### Your objective
Below are the records. How many of their lines contain "Locate"? Give only the number.

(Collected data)
..............................
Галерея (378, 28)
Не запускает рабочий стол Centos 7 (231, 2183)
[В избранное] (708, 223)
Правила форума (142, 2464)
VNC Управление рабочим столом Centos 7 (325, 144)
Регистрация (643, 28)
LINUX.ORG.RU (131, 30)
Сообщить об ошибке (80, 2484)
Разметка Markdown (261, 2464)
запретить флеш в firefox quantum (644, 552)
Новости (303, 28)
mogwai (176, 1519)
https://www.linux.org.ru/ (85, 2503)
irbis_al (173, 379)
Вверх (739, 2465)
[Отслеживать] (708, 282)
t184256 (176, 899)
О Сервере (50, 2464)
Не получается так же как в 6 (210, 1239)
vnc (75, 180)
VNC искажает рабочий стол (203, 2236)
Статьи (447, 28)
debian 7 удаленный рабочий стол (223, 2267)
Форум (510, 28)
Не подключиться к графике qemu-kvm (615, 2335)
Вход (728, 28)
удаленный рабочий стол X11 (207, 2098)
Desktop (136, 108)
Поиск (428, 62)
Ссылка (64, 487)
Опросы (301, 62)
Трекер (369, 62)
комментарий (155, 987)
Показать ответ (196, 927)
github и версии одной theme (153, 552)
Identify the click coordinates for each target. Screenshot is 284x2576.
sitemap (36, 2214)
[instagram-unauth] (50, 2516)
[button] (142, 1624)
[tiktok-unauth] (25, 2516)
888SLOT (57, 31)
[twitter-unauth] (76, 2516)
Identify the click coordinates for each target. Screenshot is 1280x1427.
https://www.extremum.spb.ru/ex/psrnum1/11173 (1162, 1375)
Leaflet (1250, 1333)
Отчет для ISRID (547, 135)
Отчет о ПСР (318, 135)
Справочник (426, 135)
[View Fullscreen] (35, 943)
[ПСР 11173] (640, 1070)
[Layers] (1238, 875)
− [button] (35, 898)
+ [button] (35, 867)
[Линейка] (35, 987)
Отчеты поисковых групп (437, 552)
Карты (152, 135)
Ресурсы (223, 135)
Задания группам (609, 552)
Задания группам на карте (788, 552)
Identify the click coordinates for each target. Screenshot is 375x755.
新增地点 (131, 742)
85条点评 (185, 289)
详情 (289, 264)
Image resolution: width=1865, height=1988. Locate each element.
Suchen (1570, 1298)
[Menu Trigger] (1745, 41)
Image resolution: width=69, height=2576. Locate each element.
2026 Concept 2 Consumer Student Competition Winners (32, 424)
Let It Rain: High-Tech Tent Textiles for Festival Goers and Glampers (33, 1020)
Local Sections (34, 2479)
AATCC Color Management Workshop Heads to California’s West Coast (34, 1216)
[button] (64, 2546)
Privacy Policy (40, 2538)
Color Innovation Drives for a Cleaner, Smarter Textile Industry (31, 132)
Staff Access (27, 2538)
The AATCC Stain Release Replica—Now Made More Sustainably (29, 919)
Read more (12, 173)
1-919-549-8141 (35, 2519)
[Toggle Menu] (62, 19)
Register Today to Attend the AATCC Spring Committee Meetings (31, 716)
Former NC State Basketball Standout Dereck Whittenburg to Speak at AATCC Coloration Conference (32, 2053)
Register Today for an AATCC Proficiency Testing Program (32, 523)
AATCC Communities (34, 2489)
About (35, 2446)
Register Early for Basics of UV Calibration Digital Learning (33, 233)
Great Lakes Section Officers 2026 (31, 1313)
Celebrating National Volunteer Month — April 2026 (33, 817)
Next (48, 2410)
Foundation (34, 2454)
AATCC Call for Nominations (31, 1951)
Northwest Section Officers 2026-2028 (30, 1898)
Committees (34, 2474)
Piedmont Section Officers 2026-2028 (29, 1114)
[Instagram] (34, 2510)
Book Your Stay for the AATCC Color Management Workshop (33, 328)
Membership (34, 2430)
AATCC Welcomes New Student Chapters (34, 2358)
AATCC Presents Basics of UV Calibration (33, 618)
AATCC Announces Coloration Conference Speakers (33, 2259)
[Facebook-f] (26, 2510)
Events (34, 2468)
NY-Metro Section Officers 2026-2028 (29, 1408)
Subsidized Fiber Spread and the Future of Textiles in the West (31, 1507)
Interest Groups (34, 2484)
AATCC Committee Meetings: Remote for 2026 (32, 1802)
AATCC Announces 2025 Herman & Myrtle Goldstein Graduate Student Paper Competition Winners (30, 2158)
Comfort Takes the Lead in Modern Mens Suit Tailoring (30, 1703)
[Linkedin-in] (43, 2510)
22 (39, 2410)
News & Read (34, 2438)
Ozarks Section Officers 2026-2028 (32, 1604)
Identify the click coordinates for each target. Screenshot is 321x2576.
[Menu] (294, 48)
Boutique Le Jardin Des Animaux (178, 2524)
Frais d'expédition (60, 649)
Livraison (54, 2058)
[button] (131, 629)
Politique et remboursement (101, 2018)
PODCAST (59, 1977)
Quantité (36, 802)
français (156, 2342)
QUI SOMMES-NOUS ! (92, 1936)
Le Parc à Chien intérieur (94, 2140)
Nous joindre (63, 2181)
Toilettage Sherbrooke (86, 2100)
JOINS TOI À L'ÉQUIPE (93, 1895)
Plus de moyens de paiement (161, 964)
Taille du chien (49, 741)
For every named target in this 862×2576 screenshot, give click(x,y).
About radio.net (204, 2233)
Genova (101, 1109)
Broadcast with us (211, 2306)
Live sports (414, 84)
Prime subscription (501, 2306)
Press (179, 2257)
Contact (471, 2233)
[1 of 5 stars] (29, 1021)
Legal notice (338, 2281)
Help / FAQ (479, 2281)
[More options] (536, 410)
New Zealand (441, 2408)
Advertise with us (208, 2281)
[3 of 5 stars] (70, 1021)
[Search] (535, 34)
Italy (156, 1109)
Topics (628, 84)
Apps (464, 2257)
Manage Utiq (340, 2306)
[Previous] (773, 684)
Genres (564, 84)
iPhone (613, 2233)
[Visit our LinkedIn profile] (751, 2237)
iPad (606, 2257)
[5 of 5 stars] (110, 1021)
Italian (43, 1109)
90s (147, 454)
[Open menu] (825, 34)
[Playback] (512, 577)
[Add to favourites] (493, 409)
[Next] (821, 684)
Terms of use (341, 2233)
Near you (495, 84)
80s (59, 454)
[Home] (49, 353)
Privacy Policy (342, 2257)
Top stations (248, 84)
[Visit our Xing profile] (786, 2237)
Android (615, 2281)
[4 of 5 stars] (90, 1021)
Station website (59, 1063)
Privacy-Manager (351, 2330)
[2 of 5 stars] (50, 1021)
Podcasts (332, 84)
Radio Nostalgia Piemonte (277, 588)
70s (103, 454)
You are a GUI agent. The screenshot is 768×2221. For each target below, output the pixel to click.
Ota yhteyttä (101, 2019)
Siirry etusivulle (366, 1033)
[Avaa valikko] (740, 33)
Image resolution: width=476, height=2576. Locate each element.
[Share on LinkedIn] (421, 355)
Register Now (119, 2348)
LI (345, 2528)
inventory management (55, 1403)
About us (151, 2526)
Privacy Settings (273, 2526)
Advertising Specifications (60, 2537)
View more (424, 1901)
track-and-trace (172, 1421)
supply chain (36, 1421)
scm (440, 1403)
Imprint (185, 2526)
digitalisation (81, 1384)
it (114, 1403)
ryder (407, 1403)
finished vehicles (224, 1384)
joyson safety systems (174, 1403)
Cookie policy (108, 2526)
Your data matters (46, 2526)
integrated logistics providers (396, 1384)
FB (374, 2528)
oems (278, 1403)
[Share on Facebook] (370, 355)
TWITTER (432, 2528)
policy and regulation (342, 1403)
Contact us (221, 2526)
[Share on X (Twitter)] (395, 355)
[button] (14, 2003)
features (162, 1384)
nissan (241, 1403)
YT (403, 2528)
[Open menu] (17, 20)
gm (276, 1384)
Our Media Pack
..............................
### Response area
3